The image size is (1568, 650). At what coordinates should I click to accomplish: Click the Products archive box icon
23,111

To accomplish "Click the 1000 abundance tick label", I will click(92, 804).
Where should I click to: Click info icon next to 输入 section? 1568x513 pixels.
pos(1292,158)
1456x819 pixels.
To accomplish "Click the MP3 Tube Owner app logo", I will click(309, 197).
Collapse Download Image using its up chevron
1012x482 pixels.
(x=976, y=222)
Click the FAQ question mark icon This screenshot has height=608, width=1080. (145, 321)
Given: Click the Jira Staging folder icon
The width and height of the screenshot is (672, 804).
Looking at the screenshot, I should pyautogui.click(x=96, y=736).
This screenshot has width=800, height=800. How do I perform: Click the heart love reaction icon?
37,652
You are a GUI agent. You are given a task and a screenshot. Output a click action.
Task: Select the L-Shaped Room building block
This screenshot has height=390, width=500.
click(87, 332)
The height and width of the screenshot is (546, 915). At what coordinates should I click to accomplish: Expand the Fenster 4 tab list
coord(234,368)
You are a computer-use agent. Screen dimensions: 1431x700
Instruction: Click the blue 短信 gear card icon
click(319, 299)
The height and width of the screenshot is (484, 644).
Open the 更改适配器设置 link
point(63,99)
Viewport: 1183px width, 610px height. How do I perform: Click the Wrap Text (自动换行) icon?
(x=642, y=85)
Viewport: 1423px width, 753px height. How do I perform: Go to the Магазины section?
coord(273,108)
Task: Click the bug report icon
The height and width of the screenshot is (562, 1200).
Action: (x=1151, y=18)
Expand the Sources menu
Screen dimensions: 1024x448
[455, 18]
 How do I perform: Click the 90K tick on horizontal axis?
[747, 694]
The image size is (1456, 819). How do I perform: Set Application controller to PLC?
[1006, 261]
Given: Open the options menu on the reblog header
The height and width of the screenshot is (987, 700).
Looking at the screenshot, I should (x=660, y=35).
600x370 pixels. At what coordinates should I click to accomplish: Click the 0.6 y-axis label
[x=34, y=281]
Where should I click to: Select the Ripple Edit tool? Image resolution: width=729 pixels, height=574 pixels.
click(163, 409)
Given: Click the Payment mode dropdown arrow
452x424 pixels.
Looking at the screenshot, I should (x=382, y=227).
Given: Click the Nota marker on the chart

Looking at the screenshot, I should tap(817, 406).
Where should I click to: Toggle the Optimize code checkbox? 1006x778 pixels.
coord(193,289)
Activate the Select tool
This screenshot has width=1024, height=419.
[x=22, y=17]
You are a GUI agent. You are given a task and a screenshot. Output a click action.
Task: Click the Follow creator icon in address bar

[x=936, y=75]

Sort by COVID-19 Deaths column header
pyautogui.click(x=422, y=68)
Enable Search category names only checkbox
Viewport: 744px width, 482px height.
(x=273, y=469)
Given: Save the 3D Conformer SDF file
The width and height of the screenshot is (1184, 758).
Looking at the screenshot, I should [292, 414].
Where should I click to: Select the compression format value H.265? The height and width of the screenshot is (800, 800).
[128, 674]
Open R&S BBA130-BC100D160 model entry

※ ※ ※

Required action ::
Where in the records does the string "menu" appear? Copy every line that has it.

Result of this task ::
Expand the Sources menu
Given: Open the options menu on the reblog header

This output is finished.